Required task:
Render each non-blank line of the material below as a row of a Markdown table with the columns "Row" and "Line", numbering the rows in order.
## begin The data
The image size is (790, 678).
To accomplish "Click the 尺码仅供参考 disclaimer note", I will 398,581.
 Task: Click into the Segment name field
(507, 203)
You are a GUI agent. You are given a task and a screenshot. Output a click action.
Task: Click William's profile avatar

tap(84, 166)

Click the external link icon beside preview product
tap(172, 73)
## end The data
The result:
| Row | Line |
|---|---|
| 1 | The image size is (790, 678). |
| 2 | To accomplish "Click the 尺码仅供参考 disclaimer note", I will 398,581. |
| 3 |  Task: Click into the Segment name field |
| 4 | (507, 203) |
| 5 | You are a GUI agent. You are given a task and a screenshot. Output a click action. |
| 6 | Task: Click William's profile avatar |
| 7 | tap(84, 166) |
| 8 | Click the external link icon beside preview product |
| 9 | tap(172, 73) |